- TASKS AND EXERCISES
[A] According to the transition centre transcript, by when does Mr. Gourley expect the transition centre to be in place?
[B] Retype the passage of the transition centre transcript from "The third step" up to and including "be in place.".
[C] Write what comes next in the transition centre transcript, picking up after its final line.

- SOURCE EXCERPT
• • •

MR. GOURLEY: We've become expert in these transition centres, unfortunately. In terms of the particular ICT project, Shawnna Sequeira, my Manager of Skill Development, has pulled together all of the partners that we need to be at the table. She's met as a group with ACOA, NSBI, Economic Development, Community Services, and Service Canada, as well as the employer, so she's met with the director of personnel, whose name I don't know off the top of my head, in a committee meeting to say, okay, these are the range of services we can offer, this is the order of services that will be delivered. First out of the gate, of course, there has to be some funding to flow, to set up with the local career centre because they deliver the programming, they do all of the organization, so we're negotiating that contract right now.

The second step is, Service Canada will come in and do all of the EI information sessions that are required, as well as do registration for EI, and make sure that all of the issues associated with going on EI are addressed, because there are issues around how they treat non-salary payments and things like that - payouts or vacation pay due or things like that. Sometimes that can surprise employees, so we like to make sure that Service Canada is there.

The third step on that will be to develop a sense of what's around the area to know where people want to move. So in developing return-to-work programs, what should we be counselling people to move towards in terms of labour market attachment over the future and/or they may make decisions of their own that say, no, I'd like to relocate - unfortunately - from where I am now to somewhere else, to Halifax or to - so what's the training that has to go on.

MR. PARKER: Do you have an anticipated date when the transition centre would be up and running? I believe the end of June is the last employment date.

MR. GOURLEY: Right. I would anticipate that by mid-May, for sure, it would be in place.

• • •

- RECORDS SUPPLIED
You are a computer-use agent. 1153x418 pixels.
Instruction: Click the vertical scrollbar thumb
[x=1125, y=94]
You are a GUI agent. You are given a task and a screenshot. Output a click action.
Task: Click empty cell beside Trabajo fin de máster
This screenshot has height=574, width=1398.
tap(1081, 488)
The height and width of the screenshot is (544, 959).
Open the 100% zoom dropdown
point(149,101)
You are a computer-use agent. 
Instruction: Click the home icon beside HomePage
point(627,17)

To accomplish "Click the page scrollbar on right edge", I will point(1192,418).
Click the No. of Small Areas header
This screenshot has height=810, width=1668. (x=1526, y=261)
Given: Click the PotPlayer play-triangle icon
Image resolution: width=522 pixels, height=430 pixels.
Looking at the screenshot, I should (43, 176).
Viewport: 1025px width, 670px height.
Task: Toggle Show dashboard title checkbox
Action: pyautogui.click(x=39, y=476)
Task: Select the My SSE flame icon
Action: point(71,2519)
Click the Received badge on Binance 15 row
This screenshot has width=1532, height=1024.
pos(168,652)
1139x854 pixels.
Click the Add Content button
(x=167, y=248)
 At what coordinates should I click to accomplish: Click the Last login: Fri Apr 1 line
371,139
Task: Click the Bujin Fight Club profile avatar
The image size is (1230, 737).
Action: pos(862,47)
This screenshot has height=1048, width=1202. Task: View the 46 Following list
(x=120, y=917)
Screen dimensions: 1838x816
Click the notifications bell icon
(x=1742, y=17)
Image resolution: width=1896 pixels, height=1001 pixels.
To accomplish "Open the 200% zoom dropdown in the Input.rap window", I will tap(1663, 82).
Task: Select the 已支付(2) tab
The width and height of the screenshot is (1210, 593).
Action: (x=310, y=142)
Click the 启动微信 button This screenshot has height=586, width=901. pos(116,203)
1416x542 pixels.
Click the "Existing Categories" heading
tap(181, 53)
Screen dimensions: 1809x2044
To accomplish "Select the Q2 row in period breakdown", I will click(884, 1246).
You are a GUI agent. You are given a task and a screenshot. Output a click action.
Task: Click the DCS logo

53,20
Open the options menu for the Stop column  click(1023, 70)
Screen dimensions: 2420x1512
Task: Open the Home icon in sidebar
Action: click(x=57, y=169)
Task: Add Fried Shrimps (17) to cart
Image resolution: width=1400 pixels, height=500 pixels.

• • •

- TASK RESULTS
[A] By mid-May

[B]
The third step on that will be to develop a sense of what's around the area to know where people want to move. So in developing return-to-work programs, what should we be counselling people to move towards in terms of labour market attachment over the future and/or they may make decisions of their own that say, no, I'd like to relocate - unfortunately - from where I am now to somewhere else, to Halifax or to - so what's the training that has to go on.

MR. PARKER: Do you have an anticipated date when the transition centre would be up and running? I believe the end of June is the last employment date.

MR. GOURLEY: Right. I would anticipate that by mid-May, for sure, it would be in place.

[C]
MR. PARKER: Okay, another issue then. Just this week somebody came into my office - he's a welder and he's having difficulty getting the training that he needs to upgrade his certificate, the Red Seal certification or whatever it is. He has a job in Alberta, but the

[Page 15]

employer can't take him until he gets his interprovincial ticket, and he was hoping that our local community college was going to offer it so he could get what he needs, but apparently not. Maybe there aren't enough who want to take the course or whatever - for some reason it's not being offered. This is not the first time I've heard of this. There have been a number of - particularly welders - it seems they just can't get their interprovincial ticket even though they've got a guaranteed job on the other end. Is there any way to facilitate that or make it easier for people to get that ticket?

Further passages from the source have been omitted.